Dernière mise à jour de cette page le 21/12/2012

Cantons concernés : Ghisoni , Livia

On considère que la « secte » des Ghjuvannali (ou Giovannali) est née vers le milieu du XIVème siècle, en Corse. De nombreux Seigneurs du sud auraient, semble-t-il, été séduits par ce culte avant que ce dernier ne se répande dans une grande partie de l’île. L’appellation, I Ghjuvannali, vient sans doute du fait que ces croyants ne reconnaissaient que l’Evangile de Saint Jean (San Ghjuvanni). En interprétant à leur façon cet Evangile, I Ghjuvannali ont rapidement été considérés comme des hérétiques. Autour de ces derniers, un mythe s’est édifié et une véritable légende est née. Certaines sources nous apprennent que les Ghjuvannali mettaient tout en commun : la terre, mais aussi l’argent, et même les femmes. On a également écrit qu’ils se réunissaient, la nuit, dans des églises, afin d’y pratiquer des rites très particuliers accompagnés de gargantuesques orgies. De ce fait, les sacrements du mariage étaient rejetés par la communauté.
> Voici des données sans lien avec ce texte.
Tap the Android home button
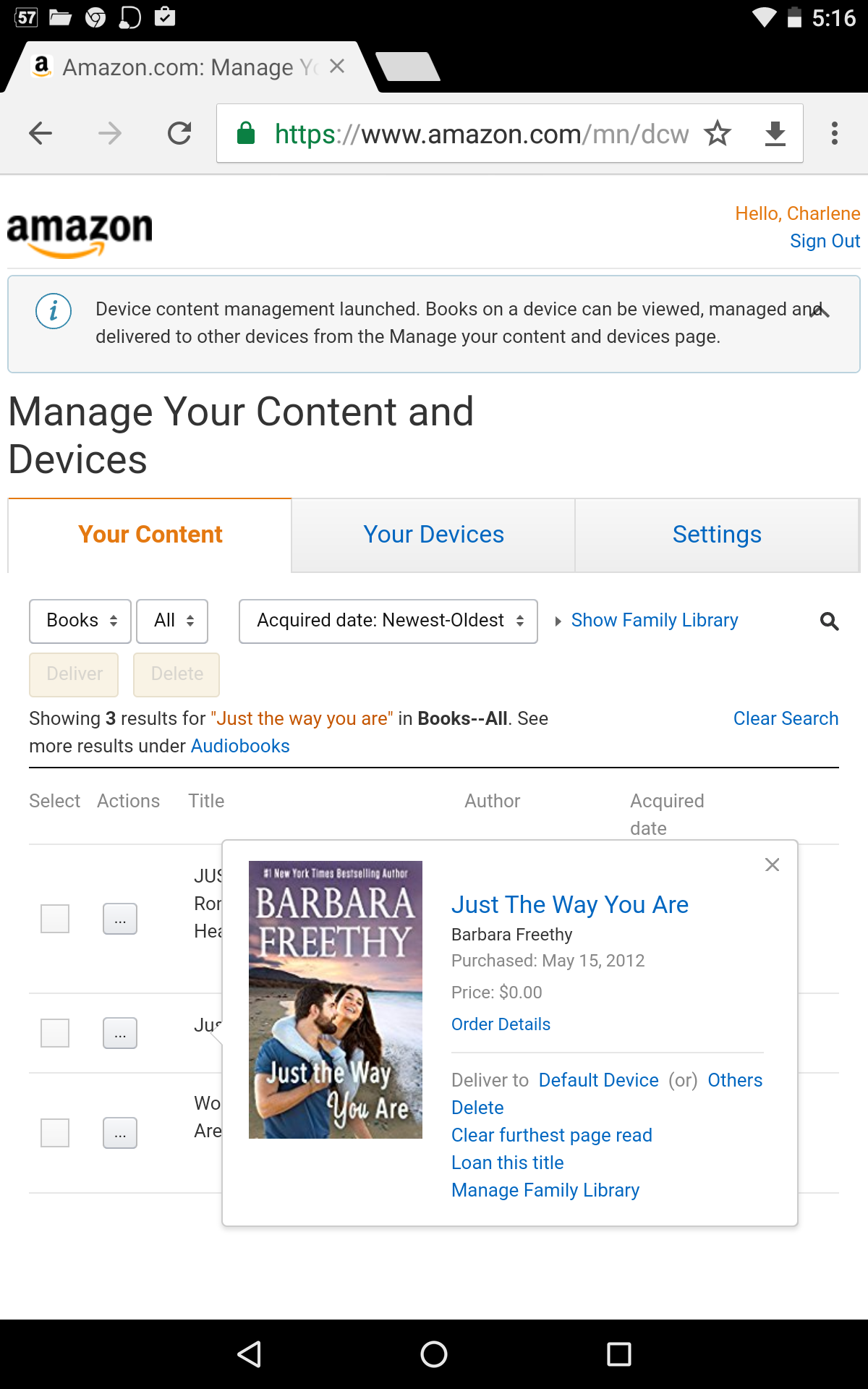 [434, 1354]
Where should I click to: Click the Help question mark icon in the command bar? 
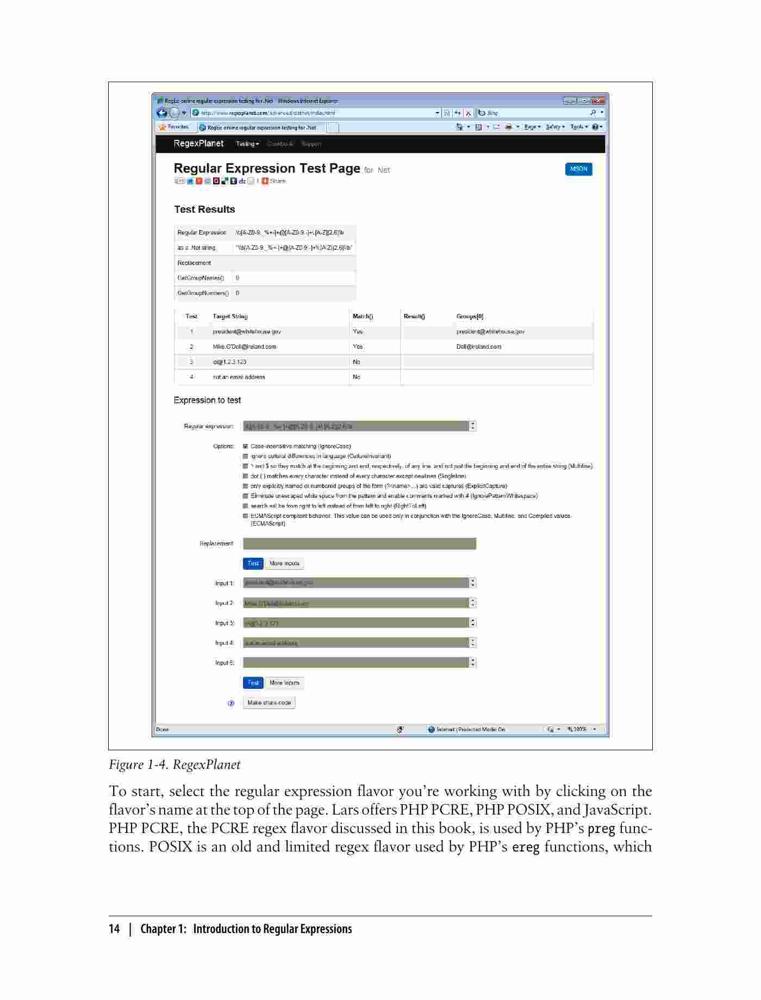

Mais il est vraisemblable que beaucoup de choses fausses aient été écrites à ce sujet. La doctrine sociale et religieuse des Ghjuvannali était fondée sur la pauvreté, l’humilité, la non-violence et le don de soi. Ils rejetaient aussi la notion de « propriété privée ». Contrairement à quelques idées reçues, les Ghjuvannali seraient plutôt - et simplement - une confrérie de franciscains dissidents. C’est à Carbini que ce mouvement prit naissance, avant d’être éradiqué une cinquantaine d’années plus tard, par le sang et la terreur. Entre 1363 et 1364, des croisades furent menées contre les Ghjuvannali. Un commissaire pontifical, soutenu par des Seigneurs locaux, réalisa une campagne militaire afin d’éradiquer ces « hérétiques ». Au cours des massacres qui eurent lieu, à Carbini et ailleurs, les femmes et les enfants ne furent pas épargnés. Bien que prônant la non-violence, certains Ghjuvannali sont morts l’arme à la main afin de défendre leur idéal spirituel.